P1‐193: Good days and bad days in dementia: A qualitative analysis of variability in symptom expression
Bibliographic record
Abstract
People with dementia and their carers often refer to “good days”, when their condition seems better than usual, and “bad days” when it seems worse. Despite the importance of such variability in the lived experience of dementia, there has been little study of this outside Lewy Body dementia, where cognitive fluctuation is a core feature. Here, we anlaysed what characteristics patients/caregivers describe as “good days/bad days”. We reviewed charts of dementia patients by one of us (KR) between January 2007 and December 2008, looking for descriptions of good and bad days. Clinic note texts were transcribed and analysed using a qualitative framework analysis approach.

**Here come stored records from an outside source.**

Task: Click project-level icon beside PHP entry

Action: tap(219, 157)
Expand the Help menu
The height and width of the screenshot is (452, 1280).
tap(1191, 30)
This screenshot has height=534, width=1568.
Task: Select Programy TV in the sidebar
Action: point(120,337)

Descriptive statistics were used to describe the sample. We identified 23 community-dwelling people (age 69-91;13 men) with AD (n=15, 65%) and mixed dementia (n=8) who were described as having good and bad days. Most (n=17) lived with their carers (primarily spouses=13). Patients tended to be newly diagnosed (M=0.77 years, sd=1.15), with mild dementia (16 with MMSE>19, mean=20.3, sd=6.2;11 with FAST≤4). Approximately half of the patients (n=12) were already taking with cholinesterase inhibitors. Descriptions of good and bad days fell into three general categories: the single symptom set in which good and bad days were attributed to changes in the same set of symptoms (e.g., less/more verbal repetition), the different symptom set (e.g., more interest on a good day, more agitation on a bad day), and the single extreme set in which only sentinel events that made a day good or bad days were acknowledged. Good days were associated with increased initiation, better mood, improved concentration and improved ability to perform IADLs. Bad days were associated with worse verbal repetition, anger/irritability, forgetfulness, delusions and worsening mood. Several patterns of good days and bad days are recognizable and important to patients and caregivers. Fluctuation in executive function appears prominent. Even so, what makes a “good” day good is not simply more (or less) of what makes a “bad” day bad. Given the importance of caregiver reports in dementia drug trials, a better understanding of this clinically relevant phenomenon is needed.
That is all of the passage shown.